Let's interpret our circle here.
It has the eqn. of (x+3)² + (y-2)² = 25.
The center must be (-3, 2) and the radius must be 5.
(to get that plus inside the (x-h) h must be negative for it to cancel)
When this circle gets reflected, the radius won't change, but the center will.
If we reflect our center (-3, 2) over x = 2, it would end up at (7, 2).
Let's show this in our new equation.
(x-7)² + (y-2)² = 25
Part B
Draw yourself a diagram for this question.
Draw a circle, a square inscribed within it, and the square's diagonals.
Note how the diagonals of the square are diameters of the circle.

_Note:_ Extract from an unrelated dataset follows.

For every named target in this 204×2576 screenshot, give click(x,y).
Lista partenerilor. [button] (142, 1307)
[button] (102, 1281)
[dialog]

If the radius of the circle is 2√2 inches, the diameter must be 4√2.
Now just consider the square. Its diagonal is 4√2 inches long.
Of course, this diagonal along with two sides of the square creates a 45-45-90 triangle, which has opposite sides in proportion of x, x, and x√2, respectively.
The 4√2 being opposite the right (90) angle, we can consider it x√2 in this proportion. This means that x, which would then be the side of the square, is 4.